Work to complete: Output the records below again, precisely as they are written.

Dataset records START

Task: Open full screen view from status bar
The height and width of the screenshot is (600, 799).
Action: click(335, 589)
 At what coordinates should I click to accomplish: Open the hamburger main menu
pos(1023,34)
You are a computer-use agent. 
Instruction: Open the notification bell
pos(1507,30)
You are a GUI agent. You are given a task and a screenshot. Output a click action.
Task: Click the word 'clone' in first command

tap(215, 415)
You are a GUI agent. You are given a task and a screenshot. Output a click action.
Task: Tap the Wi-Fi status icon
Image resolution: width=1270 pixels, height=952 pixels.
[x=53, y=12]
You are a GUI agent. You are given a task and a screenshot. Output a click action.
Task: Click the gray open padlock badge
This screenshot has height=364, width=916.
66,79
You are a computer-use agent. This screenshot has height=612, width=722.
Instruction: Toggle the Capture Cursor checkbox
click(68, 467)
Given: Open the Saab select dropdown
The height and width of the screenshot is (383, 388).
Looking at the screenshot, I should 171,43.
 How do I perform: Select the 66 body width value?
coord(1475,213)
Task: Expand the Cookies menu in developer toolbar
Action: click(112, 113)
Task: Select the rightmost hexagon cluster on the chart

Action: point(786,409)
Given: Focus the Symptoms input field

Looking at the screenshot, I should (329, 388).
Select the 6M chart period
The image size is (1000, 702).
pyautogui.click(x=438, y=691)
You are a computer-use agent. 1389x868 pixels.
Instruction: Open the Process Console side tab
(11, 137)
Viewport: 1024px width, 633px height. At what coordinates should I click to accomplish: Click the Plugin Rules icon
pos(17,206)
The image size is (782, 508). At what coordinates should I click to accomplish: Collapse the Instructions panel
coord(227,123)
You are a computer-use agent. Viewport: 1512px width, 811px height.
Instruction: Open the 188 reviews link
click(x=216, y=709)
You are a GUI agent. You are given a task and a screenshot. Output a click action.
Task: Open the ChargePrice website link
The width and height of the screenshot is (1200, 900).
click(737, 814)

Dataset records END

Answer area:
Task: Open full screen view from status bar
The height and width of the screenshot is (600, 799).
Action: click(335, 589)
 At what coordinates should I click to accomplish: Open the hamburger main menu
pos(1023,34)
You are a computer-use agent. 
Instruction: Open the notification bell
pos(1507,30)
You are a GUI agent. You are given a task and a screenshot. Output a click action.
Task: Click the word 'clone' in first command

tap(215, 415)
You are a GUI agent. You are given a task and a screenshot. Output a click action.
Task: Tap the Wi-Fi status icon
Image resolution: width=1270 pixels, height=952 pixels.
[x=53, y=12]
You are a GUI agent. You are given a task and a screenshot. Output a click action.
Task: Click the gray open padlock badge
This screenshot has height=364, width=916.
66,79
You are a computer-use agent. This screenshot has height=612, width=722.
Instruction: Toggle the Capture Cursor checkbox
click(68, 467)
Given: Open the Saab select dropdown
The height and width of the screenshot is (383, 388).
Looking at the screenshot, I should 171,43.
 How do I perform: Select the 66 body width value?
coord(1475,213)
Task: Expand the Cookies menu in developer toolbar
Action: click(112, 113)
Task: Select the rightmost hexagon cluster on the chart

Action: point(786,409)
Given: Focus the Symptoms input field

Looking at the screenshot, I should (329, 388).
Select the 6M chart period
The image size is (1000, 702).
pyautogui.click(x=438, y=691)
You are a computer-use agent. 1389x868 pixels.
Instruction: Open the Process Console side tab
(11, 137)
Viewport: 1024px width, 633px height. At what coordinates should I click to accomplish: Click the Plugin Rules icon
pos(17,206)
The image size is (782, 508). At what coordinates should I click to accomplish: Collapse the Instructions panel
coord(227,123)
You are a computer-use agent. Viewport: 1512px width, 811px height.
Instruction: Open the 188 reviews link
click(x=216, y=709)
You are a GUI agent. You are given a task and a screenshot. Output a click action.
Task: Open the ChargePrice website link
The width and height of the screenshot is (1200, 900).
click(737, 814)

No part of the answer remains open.